> What you need to do
1) List each distinct username that posts in the Blue Catfish thread.
2) Reproduce the part of the Blue Catfish thread that begins at the words "## sliprig (Apr" and ends after the words "stay in touch!".

# Blue Catfish



## Catstalker1956 (Feb 25, 2013)

I' guessing there are blues all thru the Ohio River. How is the population around Reedsville Ohio? I will be putting in at the ramp by Forked Run State Park. Wondering what my chances are of catching Blues over 20 pounds. 

Thanks


----------



## Jim white (Feb 19, 2018)

Yes there's Blues everywhere on the Ohio River the water is up awful High right now be safe out there


----------



## Gottagofishn (Nov 18, 2009)

Not sure if you’ve been already... I always checked the pool levels from the National Weather Services website. After checking a couple times you’ll get a pretty good idea what works for you.





__





National Weather Service Advanced Hydrologic Prediction Service


National Weather Service Advanced Hydrologic Prediction Service (AHPS)



water.weather.gov


----------



## Catstalker1956 (Feb 25, 2013)

I will not be going until the end of April or May


----------



## sliprig (Apr 6, 2004)

I would go tomorrow if the river would settle down. Either to high or their pulling to much water for my taste. Just about fishable and we get more rain. Time to chase the crappies in my local lakes till things stabilize. Ol' Whiskers haven't forgot about ya, I'll stay in touch!


----------

> Information shown
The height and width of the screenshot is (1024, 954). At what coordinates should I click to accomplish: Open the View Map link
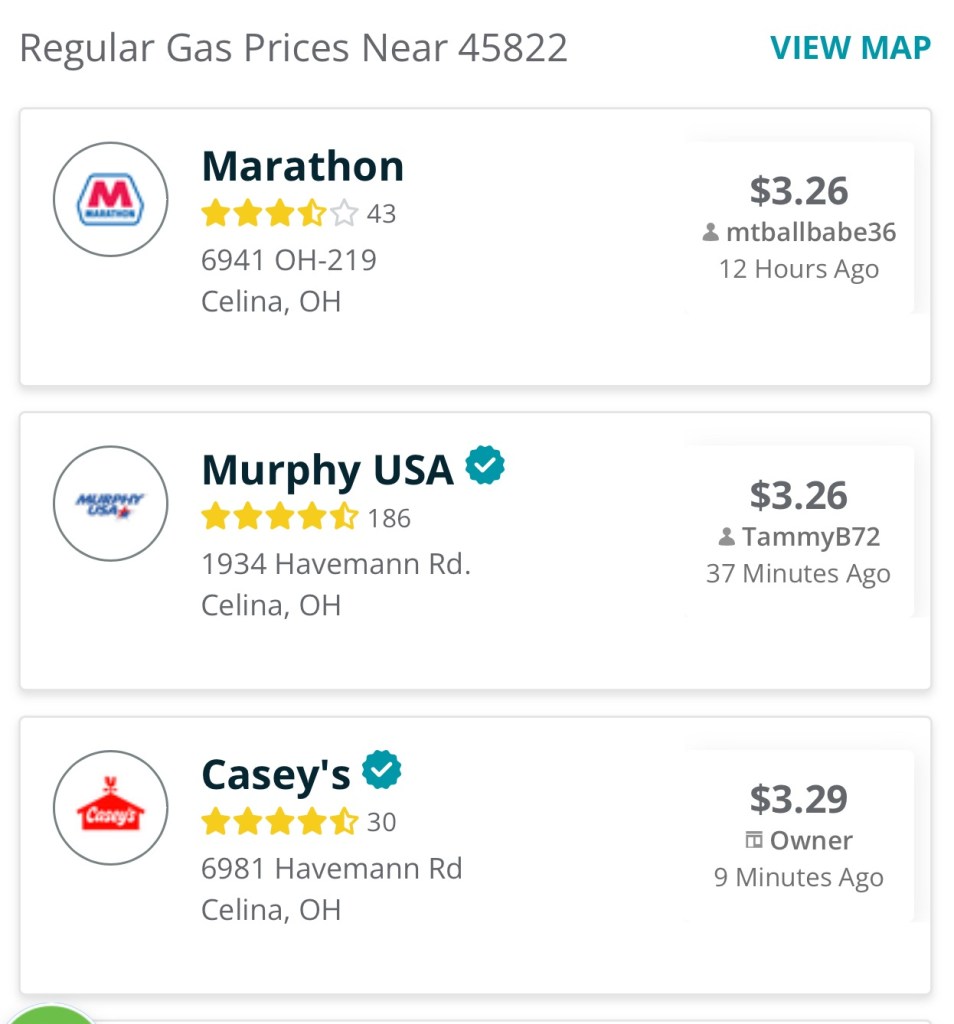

> Completed exercise
1)
Catstalker1956
Jim white
Gottagofishn
sliprig

2)
## sliprig (Apr 6, 2004)

I would go tomorrow if the river would settle down. Either to high or their pulling to much water for my taste. Just about fishable and we get more rain. Time to chase the crappies in my local lakes till things stabilize. Ol' Whiskers haven't forgot about ya, I'll stay in touch!